### Exercise
The answer required is how many lines of the following entries contain the word "agent", with no other words.

### Records shown
--- START ---

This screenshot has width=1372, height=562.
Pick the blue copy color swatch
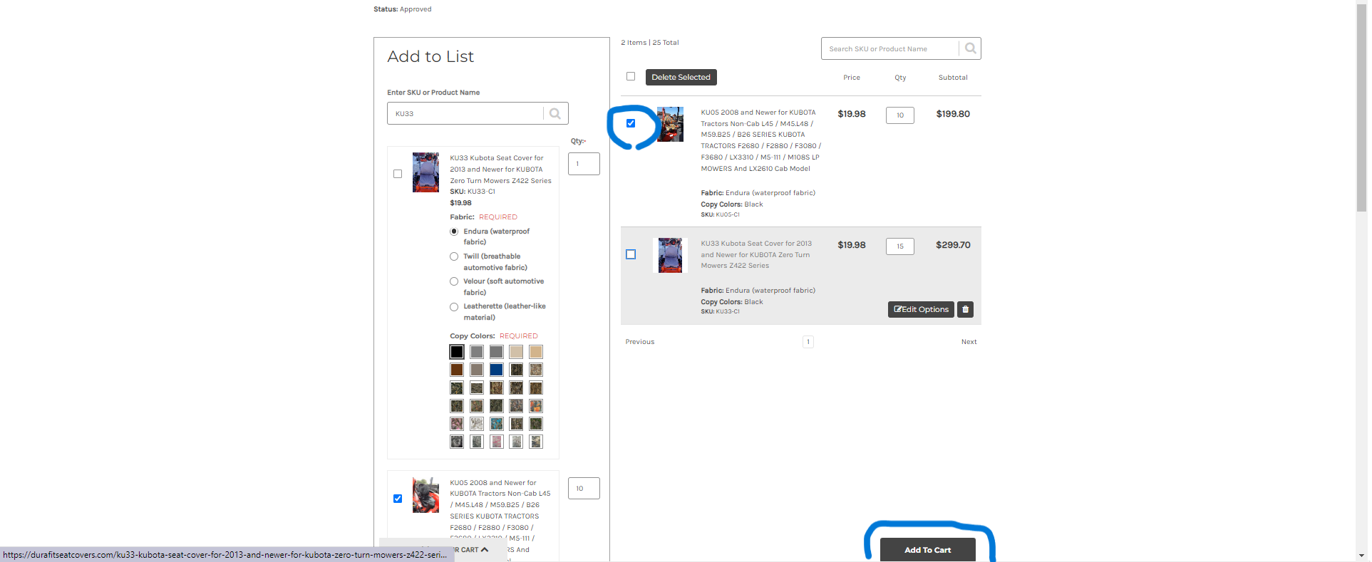tap(497, 370)
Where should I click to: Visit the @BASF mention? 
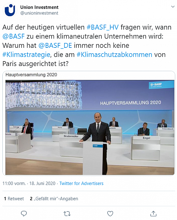click(14, 36)
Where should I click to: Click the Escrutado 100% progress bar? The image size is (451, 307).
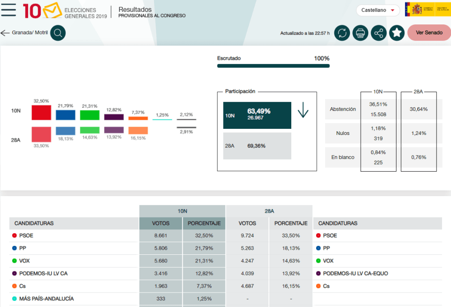pos(273,66)
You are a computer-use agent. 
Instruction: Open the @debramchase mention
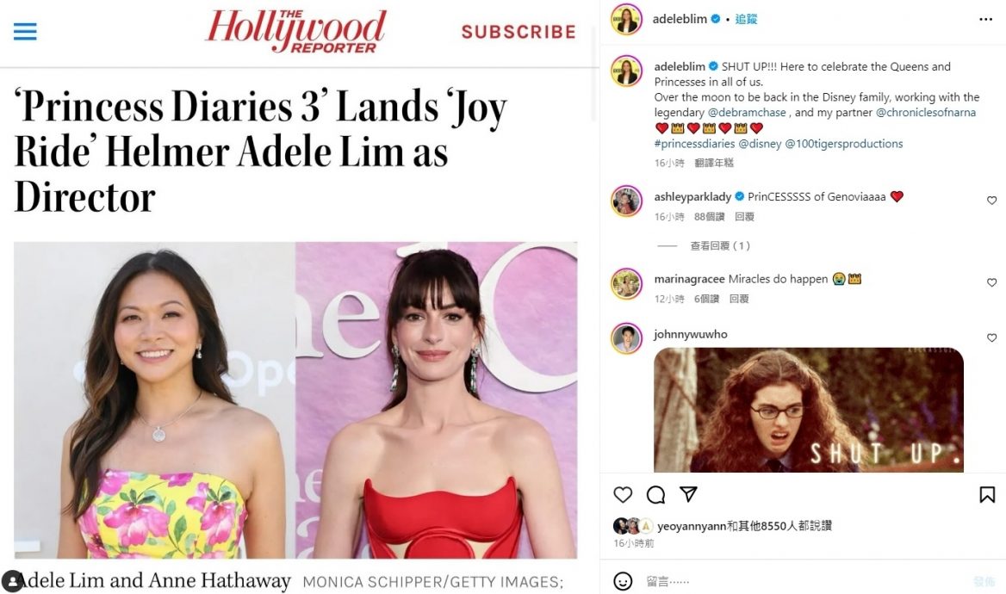point(747,112)
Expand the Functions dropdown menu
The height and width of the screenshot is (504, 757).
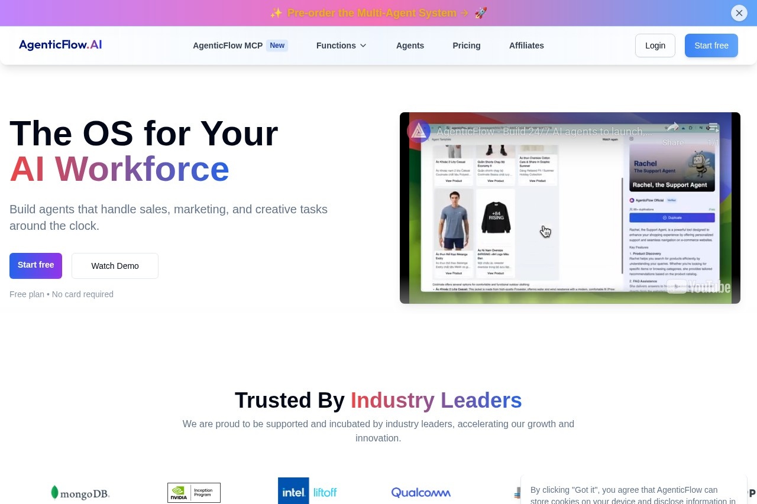tap(336, 45)
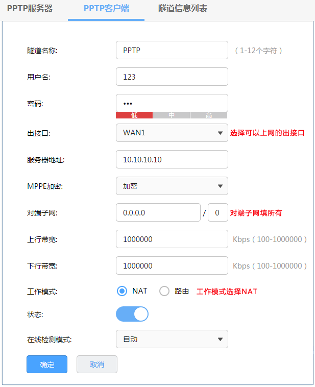Select the 路由 work mode radio button
315x387 pixels.
pyautogui.click(x=164, y=291)

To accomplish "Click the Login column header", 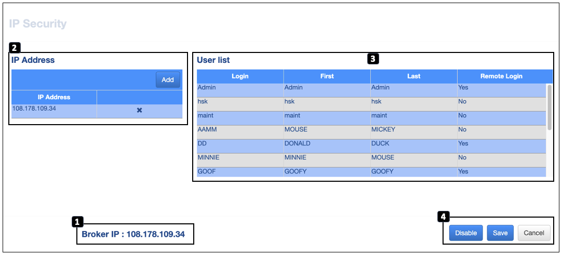I will pos(240,76).
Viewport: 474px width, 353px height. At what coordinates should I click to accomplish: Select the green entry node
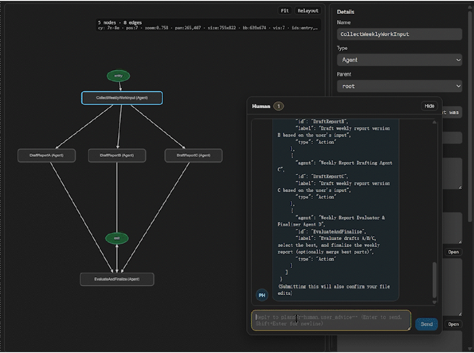click(118, 76)
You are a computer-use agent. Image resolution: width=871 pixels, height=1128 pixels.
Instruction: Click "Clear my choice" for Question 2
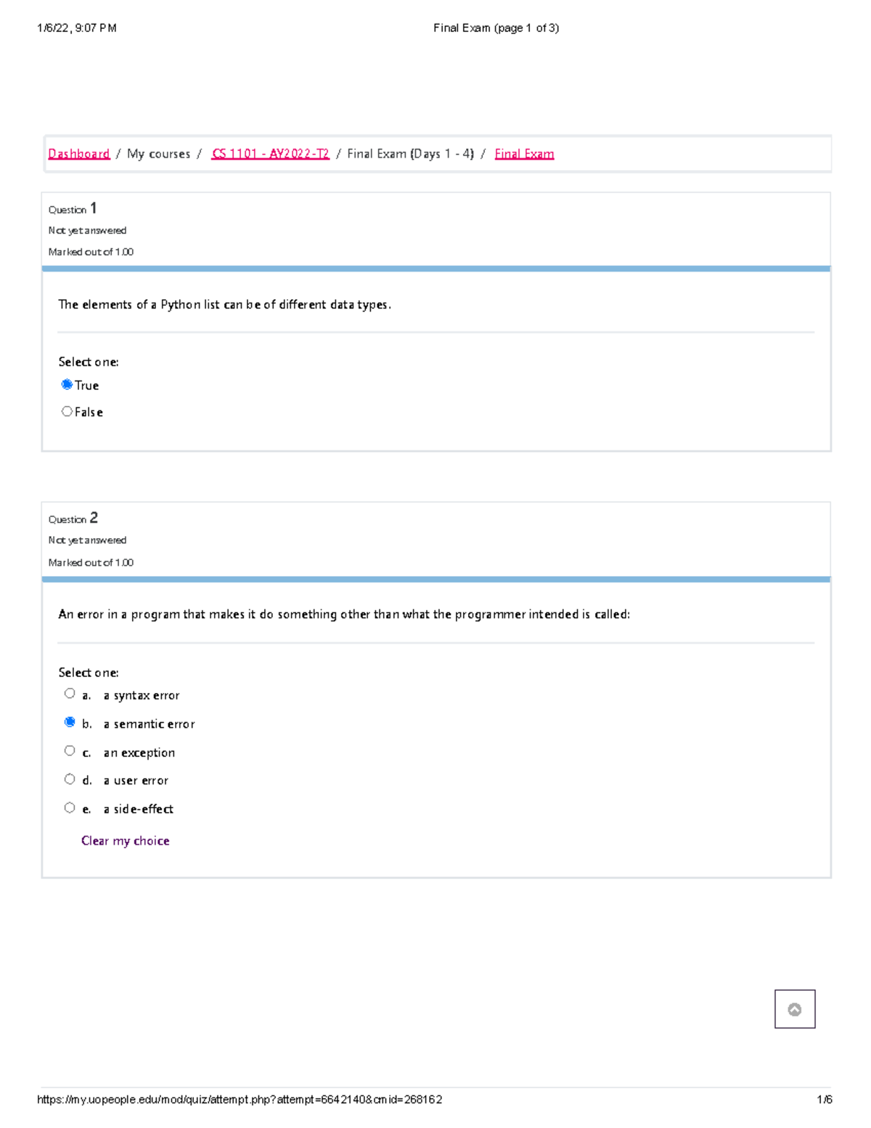(x=125, y=840)
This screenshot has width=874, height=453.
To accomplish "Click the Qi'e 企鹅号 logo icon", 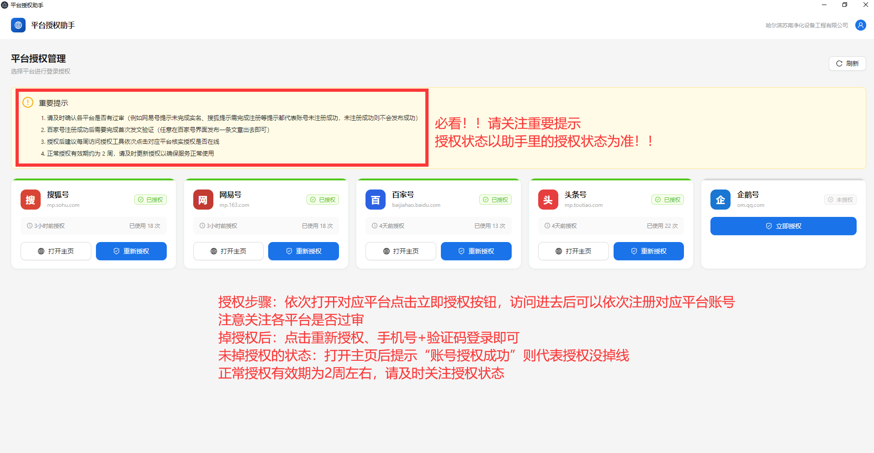I will click(720, 200).
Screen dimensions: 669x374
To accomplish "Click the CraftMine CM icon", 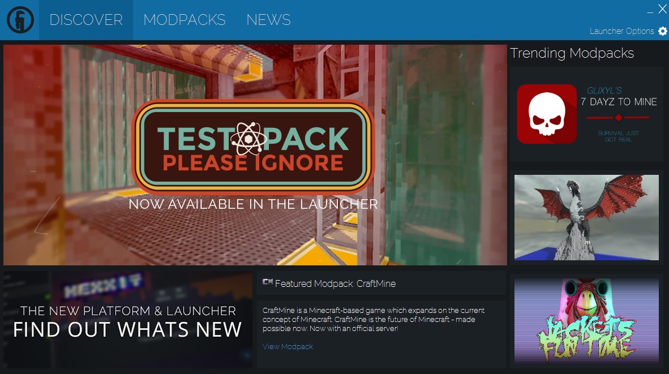I will tap(268, 283).
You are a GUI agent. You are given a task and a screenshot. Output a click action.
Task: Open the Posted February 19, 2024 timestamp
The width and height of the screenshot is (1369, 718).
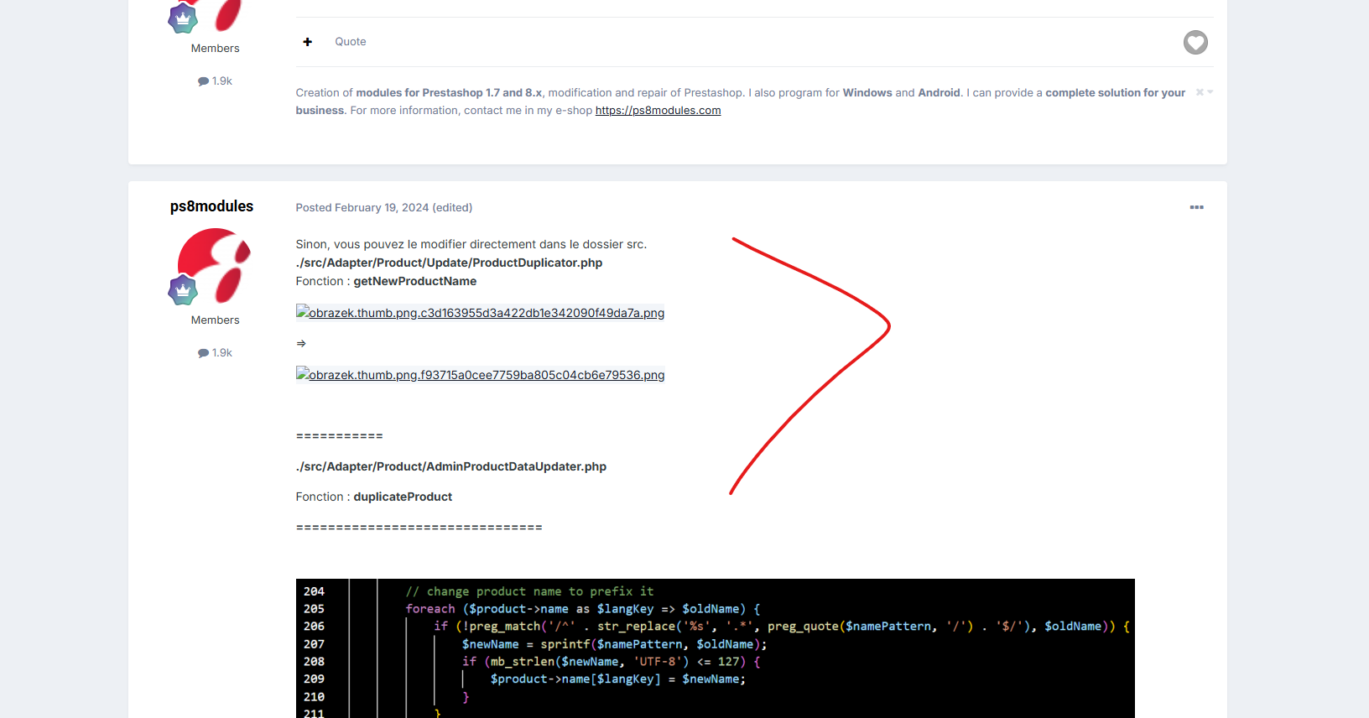pyautogui.click(x=362, y=208)

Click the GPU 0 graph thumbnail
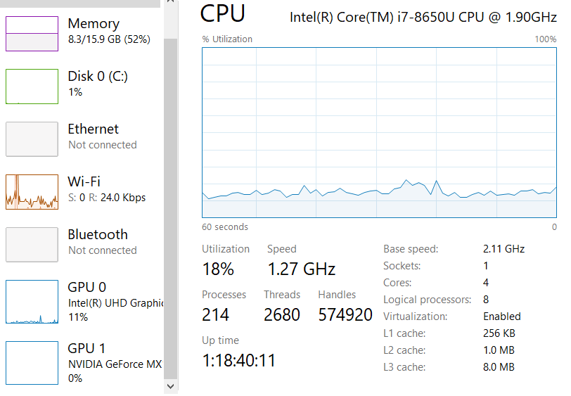pos(32,302)
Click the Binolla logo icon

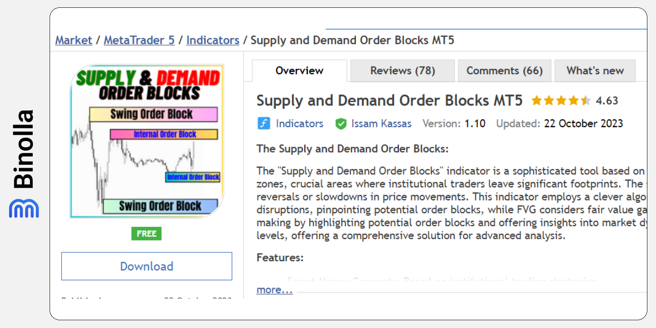[24, 208]
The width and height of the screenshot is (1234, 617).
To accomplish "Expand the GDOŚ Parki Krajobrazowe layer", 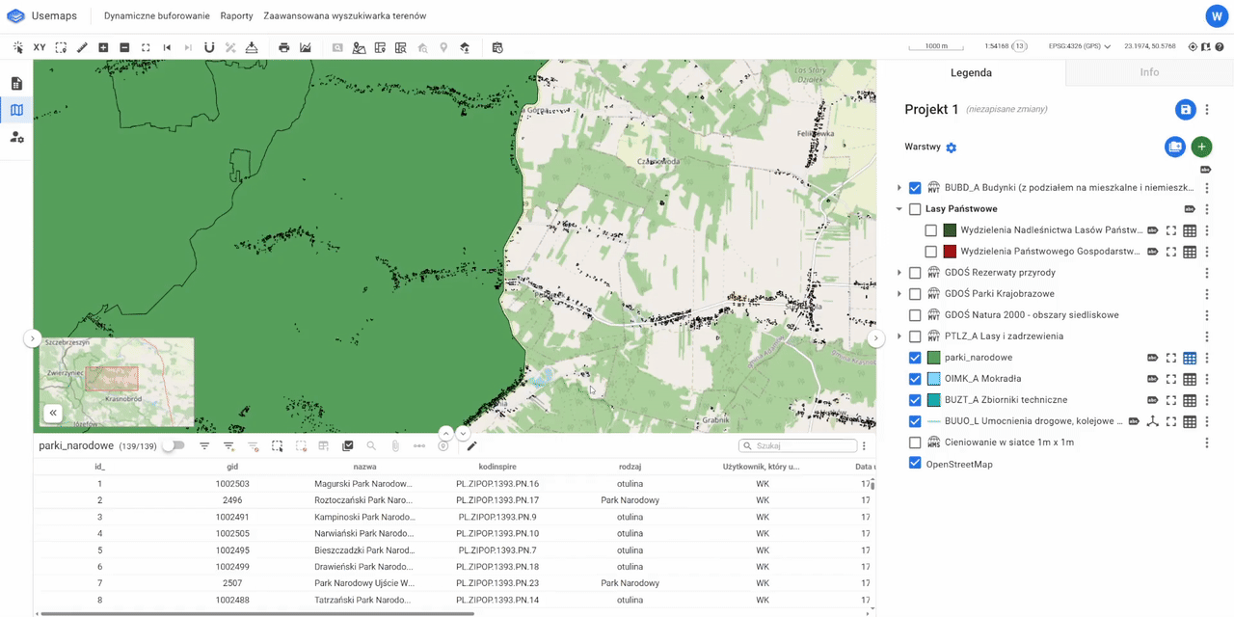I will (x=899, y=294).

--- END ---

### Answer below
3